指栞(ゆびしおり)

前にも書いたかも知れないけど。

キリン 樽生ブラウマイスター。

行きつけの酒屋さんの冷蔵庫に、いつの頃からか「キリン 樽生ブラウマイスター」の1520ml缶が並ぶようになった。サイトによると6月8日に出荷が始まった期間限定の商品らしい。専用のビア・サーバーに対応していて、おそらくそれを使うとあのビヤホールのきめ細かい泡が楽しめるのだと思う。ただ、価格は普通の500ml缶を三本買うより、高いと言えば結構高い。

うまそうだな、いつか飲んでみたいな、と思いつつ何となく買うきっかけがつかめなかった。専用のサーバーも持っていないし。でも昨日会社から帰るときビールでも飲もうとその酒屋に寄り、魔が差したのか買ってしまった。

帰宅後、まあサーバーなしでも別にいいじゃん、ということで家人と普通にグラスに注いで飲んでみた。うまかった。すっごく。もう缶ビールなんかとは全然違う。大好きなライオンで飲む生ビールとは若干テイストが違うが、これがお店で「生ビール」と称して出てきたってまったく文句のつけようがないほど、なめらかなのど越しだった。それが自宅で飲めるんだよ。

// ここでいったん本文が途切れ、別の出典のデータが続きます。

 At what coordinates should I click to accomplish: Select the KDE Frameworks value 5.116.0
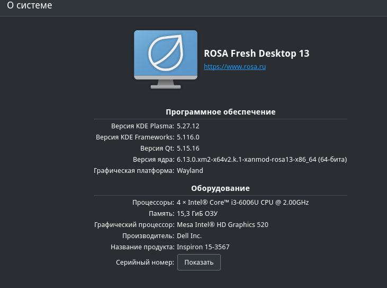[x=188, y=137]
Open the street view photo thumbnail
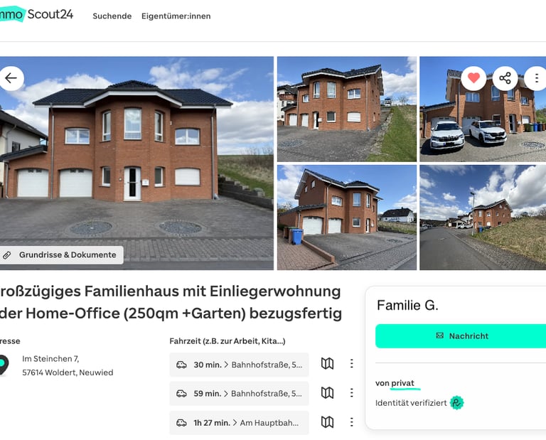The width and height of the screenshot is (546, 440). coord(483,218)
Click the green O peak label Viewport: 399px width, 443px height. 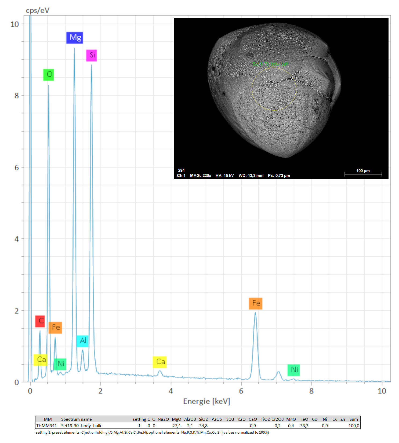pos(49,75)

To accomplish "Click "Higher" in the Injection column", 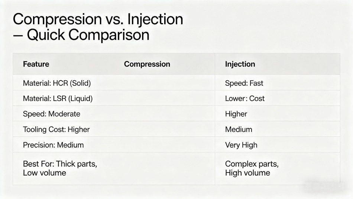I will point(236,114).
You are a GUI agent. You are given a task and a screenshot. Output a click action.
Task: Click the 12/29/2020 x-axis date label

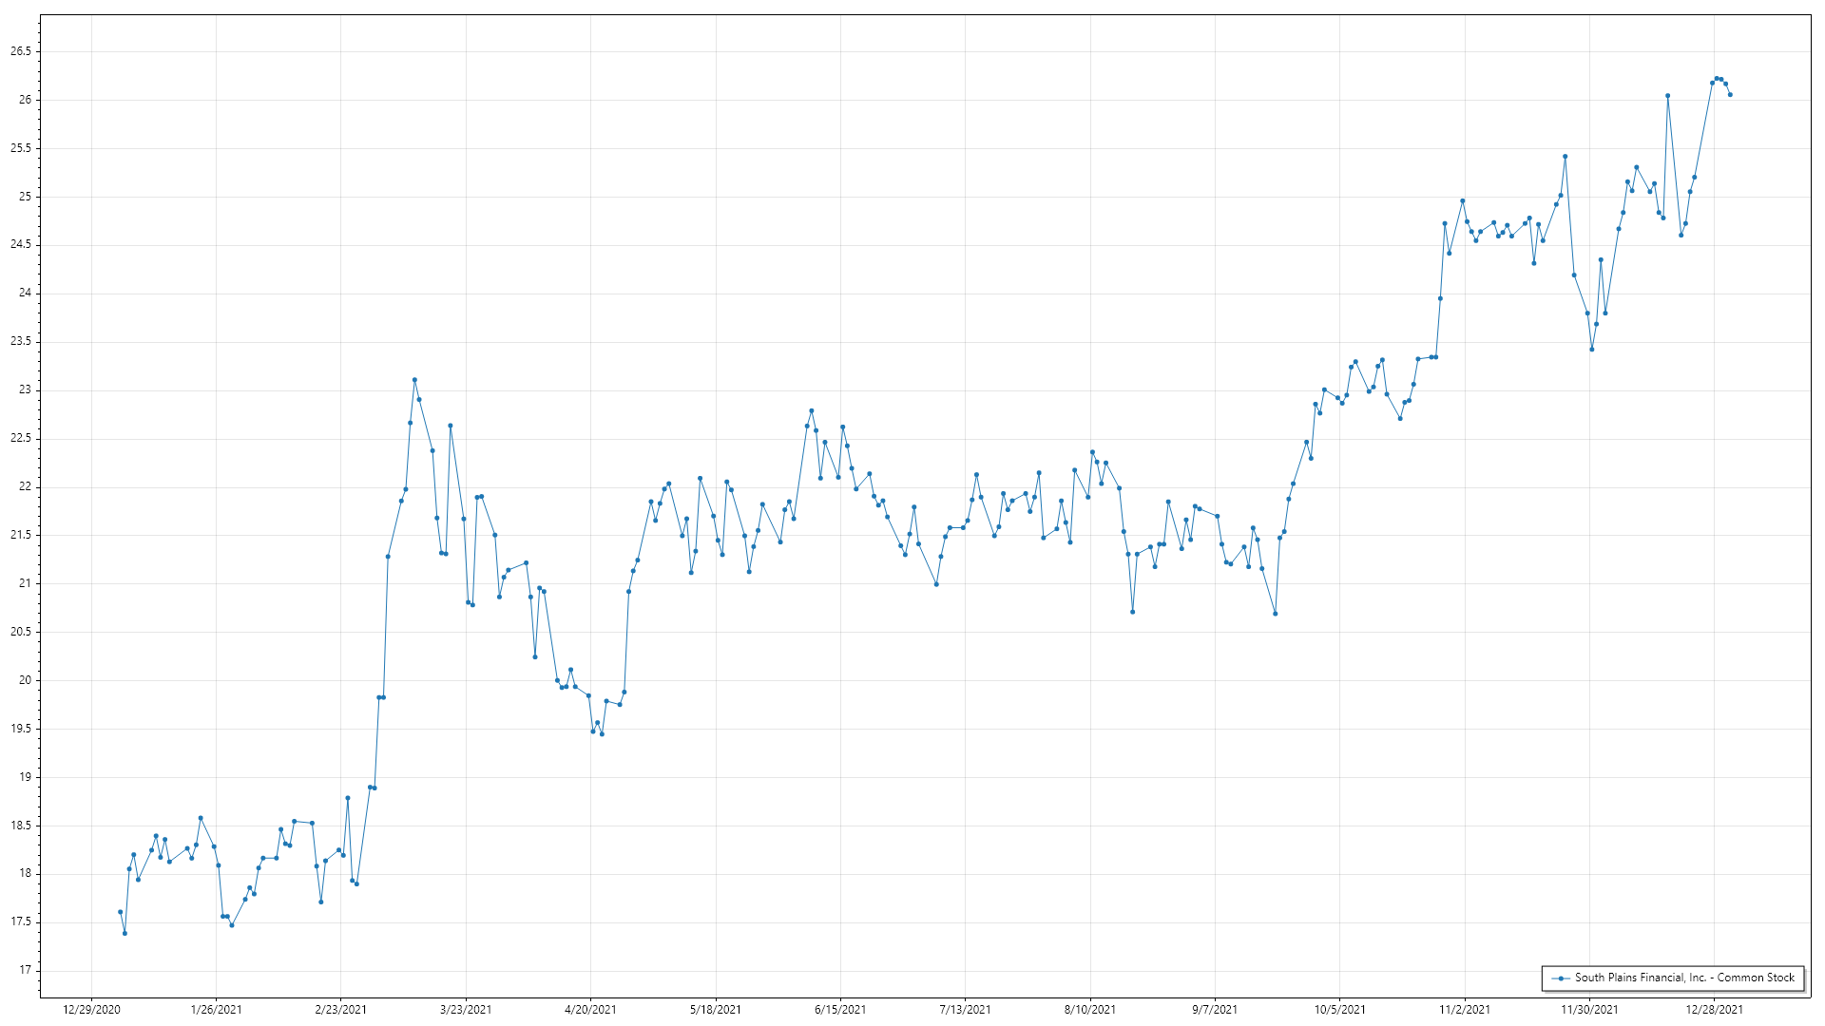pyautogui.click(x=91, y=1010)
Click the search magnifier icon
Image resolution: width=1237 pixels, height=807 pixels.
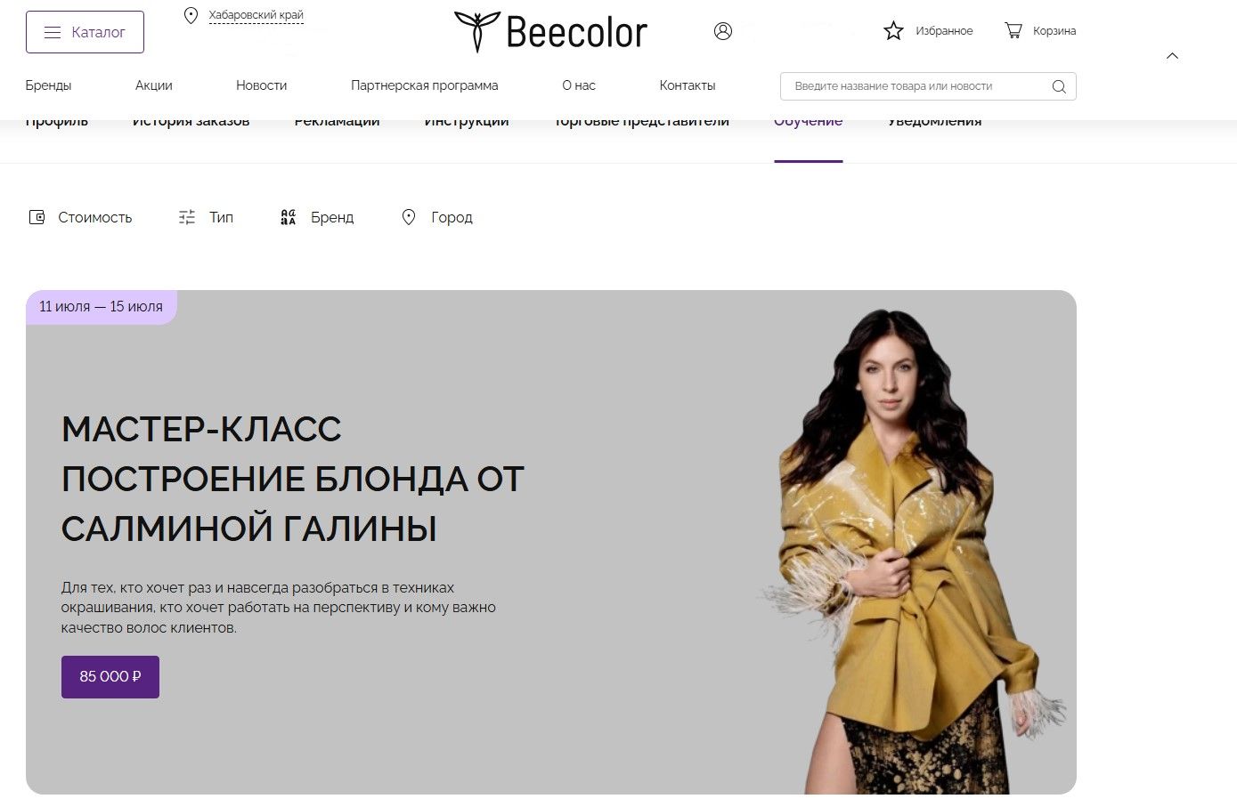[x=1059, y=86]
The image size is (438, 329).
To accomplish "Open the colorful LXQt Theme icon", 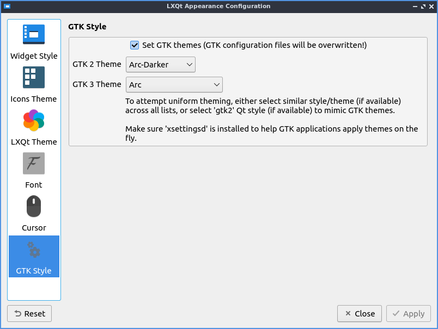I will point(34,120).
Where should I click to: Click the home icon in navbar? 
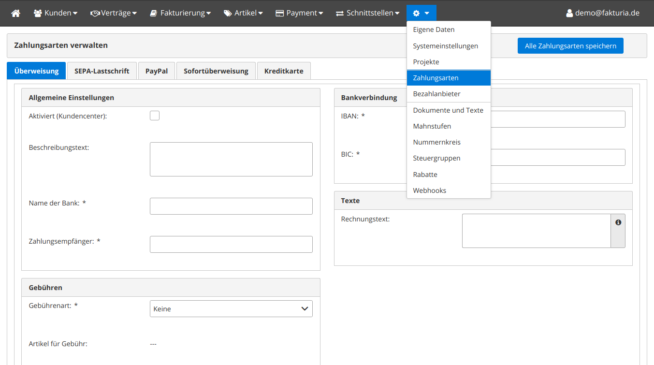point(16,13)
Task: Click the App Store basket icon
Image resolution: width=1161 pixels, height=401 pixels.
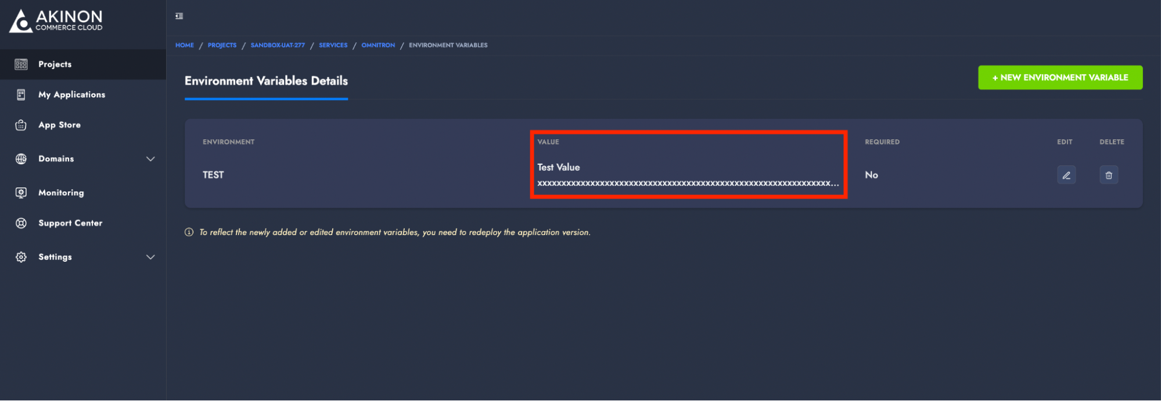Action: (21, 125)
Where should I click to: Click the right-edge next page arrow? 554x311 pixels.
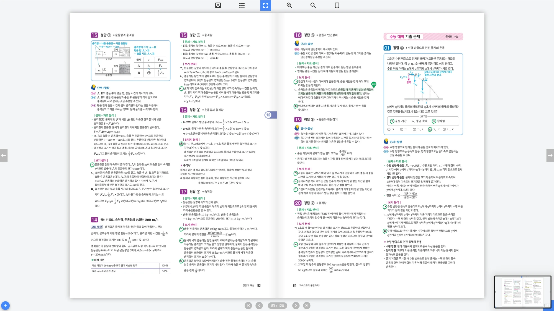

普段僕ほどアルコールを飲まない家人にも、相当おいしく感じられたらしく、いつもよりたくさん飲んでいた。彼女曰く、普通のビールより炭酸がゆるく、その分飲みやすいということだった。その通りかも知れない。記憶をたどると、確かに店で飲む生ビールはおしなべて炭酸が弱いように思われる。

この数杯のせいで、ふたりともすごく幸せな気分になった。ものすごくリラックスした気分だ。休日の午後、ほの暗くあまり人気のないビヤホールで、静かにジョッキを傾けるときのあの気分だ。

ヤバい、マズい、これはヤバい、と思った。こんなの毎日だって喜んで飲めちゃうよ。まあ毎日飲んだって構わないけど、期間限定ってことは、いつかは飲めなくなるわけだ。つーか、やっぱり何とかして足を洗わないといけない。そしてどうすればあのうまさを日々諦めることができるかと考え、今途方に暮れている。